What do you get if you cross anti-corruption activists with mathematicians? It’s no joke. This was exactly what we did in Cape Coast, Ghana, recently, bringing these two groups together to analyse procurement data for evidence of corruption ‘red flags’ in a two-day hackathon at AIMS Ghana.
By Liz Dávid-Barrett (University of Sussex) and Mihály Fazekas (University of Cambridge).
Follow us on Twitter @corruption_red
The anti-corruption world has a tendency to pin its hopes on transparency as a solution, and recently in particular on the idea that big data will revolutionise the fight against corruption. The logic is compelling. Whereas we always relied heavily on subjective perceptions to measure corruption, big data allows for more objective evidence about how – and how much – administrative procedures are subverted and manipulated.
But some profound obstacles remain. The most obvious is that, before data can be analysed, it needs to be collected. Yet many governments – especially in developing countries – struggle to collect relevant data of a reasonable quality.
Another problem is that we need people to analyse data, and they need to know what they are looking for. That means knowing the local context and the favoured tricks for conducting and covering up corrupt behaviour.

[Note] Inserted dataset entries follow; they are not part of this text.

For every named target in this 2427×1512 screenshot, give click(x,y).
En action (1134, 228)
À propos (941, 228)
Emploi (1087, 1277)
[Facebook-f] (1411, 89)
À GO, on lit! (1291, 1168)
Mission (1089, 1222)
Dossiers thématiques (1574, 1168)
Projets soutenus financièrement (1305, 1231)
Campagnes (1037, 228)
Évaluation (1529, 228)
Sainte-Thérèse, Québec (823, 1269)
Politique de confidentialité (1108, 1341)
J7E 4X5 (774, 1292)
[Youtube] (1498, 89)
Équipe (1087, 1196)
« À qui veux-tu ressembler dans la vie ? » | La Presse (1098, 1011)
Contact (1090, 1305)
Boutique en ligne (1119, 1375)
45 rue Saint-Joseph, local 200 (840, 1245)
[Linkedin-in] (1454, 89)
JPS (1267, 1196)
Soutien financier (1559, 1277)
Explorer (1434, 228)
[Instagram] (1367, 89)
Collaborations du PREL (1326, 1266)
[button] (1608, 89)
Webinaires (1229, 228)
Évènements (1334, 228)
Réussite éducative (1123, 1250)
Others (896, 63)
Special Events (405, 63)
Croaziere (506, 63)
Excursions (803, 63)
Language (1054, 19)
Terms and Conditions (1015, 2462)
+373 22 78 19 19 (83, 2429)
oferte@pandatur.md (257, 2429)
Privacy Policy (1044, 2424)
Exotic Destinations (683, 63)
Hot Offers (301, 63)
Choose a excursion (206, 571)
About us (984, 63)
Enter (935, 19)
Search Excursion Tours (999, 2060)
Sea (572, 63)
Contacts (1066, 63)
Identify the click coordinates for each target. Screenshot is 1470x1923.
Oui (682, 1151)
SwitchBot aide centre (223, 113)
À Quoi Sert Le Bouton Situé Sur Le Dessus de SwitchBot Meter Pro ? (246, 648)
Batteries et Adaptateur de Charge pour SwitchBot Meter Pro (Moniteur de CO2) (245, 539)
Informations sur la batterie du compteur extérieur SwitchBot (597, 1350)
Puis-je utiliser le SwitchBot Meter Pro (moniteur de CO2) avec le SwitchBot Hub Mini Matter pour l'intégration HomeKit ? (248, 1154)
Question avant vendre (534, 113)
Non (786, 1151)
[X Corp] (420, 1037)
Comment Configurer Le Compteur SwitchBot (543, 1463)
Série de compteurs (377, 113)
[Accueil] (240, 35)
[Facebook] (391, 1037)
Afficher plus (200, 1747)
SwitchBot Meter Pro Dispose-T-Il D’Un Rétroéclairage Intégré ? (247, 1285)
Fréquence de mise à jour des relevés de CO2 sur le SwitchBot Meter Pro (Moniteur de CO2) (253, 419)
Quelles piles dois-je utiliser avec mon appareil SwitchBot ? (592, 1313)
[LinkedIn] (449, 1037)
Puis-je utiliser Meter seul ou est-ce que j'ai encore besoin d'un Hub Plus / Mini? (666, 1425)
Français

Our aim is to bridge these two gaps. In our research, funded by the British Academy/DFID Anti-Corruption Evidence programme, we collect and analyse data about public procurement for corruption risks. We also collaborate with the African Maths Initiative, who have developed a free user-friendly software platform for statistical analysis. The software makes it easier for groups to analyse our data using our method, and is an important step in turning transparency into accountability.
We look for red flags such as tenders being advertised only for a very short time (which benefits insiders who had prior knowledge), non-competitive procedures being used (often invoked on spurious grounds), or supposedly open competitions that attract only one bidder. While none of these is necessarily evidence of corruption, analysing big datasets allows us to spot patterns which – at the very least – flag up areas that warrant further investigation.
We initially focused on development aid that is spent through national procurement systems, collecting a database of more than 500,000 contracts, in more than 100 countries and covering almost a 20-year period. We share this data openly and have used it to analyse how the local regime type and changes in procurement rules influence corruption patterns.
We then worked with the African Data Initiative to develop a procurement-specific menu on their open-source statistics software, R-Instat. They originally developed R-Instat to address the need for greater access to statistical analysis tools in Africa, and have used the tool for a number of other development goals, most prominently, for helping farmers to analyse and act upon climate data.
The procurement menu on R-Instat provides a drop-down menu, on which users will find simple ways to analyse the data (for video guides, see here, here and here). We have uploaded two datasets of World-Bank funded contracts across a wide range of developing countries and many years. You can choose any one of our ‘red flags’, and easily see its prevalence in a particular country over time, or compare countries or sectors in the same year.
Visualisations are important in data analysis, so R-Instat also includes many graph and map options as well as tables. In our Ghana workshop, we brought the data, the method, and the software and added two more key ingredients: anti-corruption activists from Ghanaian NGOs, who know all about how politicians and public officials manipulate the procurement process to divert public money into their pockets; and some of Africa’s best maths students, studying at AIMS Ghana, who know how to use statistics to analyse data.
Over one-and-a-half days, working in interdisciplinary groups, the teams analysed our donor aid data using R-Instat. Even in such a short time, they were able to produce graphs comparing the prevalence of red flags across countries or over time. They learned that there are different ways of counting contracts – by number or by value – and these might yield different results. And they noticed that sometimes a lot of data are missing, which might be a red flag in itself.
By the end of the workshop, the groups had started to delve deeper into the data . They spotted surprising patterns and sought to understand what might lie behind them, or used their knowledge of how corruption occurs to think about how red flags might relate to one another. Are companies that win because they are the only bidder more likely to be registered in offshore secret jurisdictions, for example?
Playing with the data is easy in R-Instat, and that means that users can easily experiment, test ideas and theories, or look for evidence to support or refute rumours. As one of the participants said afterwards, “now we can talk about corruption in this country in a more focused, targeted and sensible manner…cos too often the overly political and emotive discussions tend to obfuscate the real issues and even impact”.
The workshop helped show what can be done with evidence. We still need data as a starting point, but by showcasing what can be done with the right tools, we also hope to create advocates who will lobby governments for greater transparency as well as for tighter control over how public money is spent.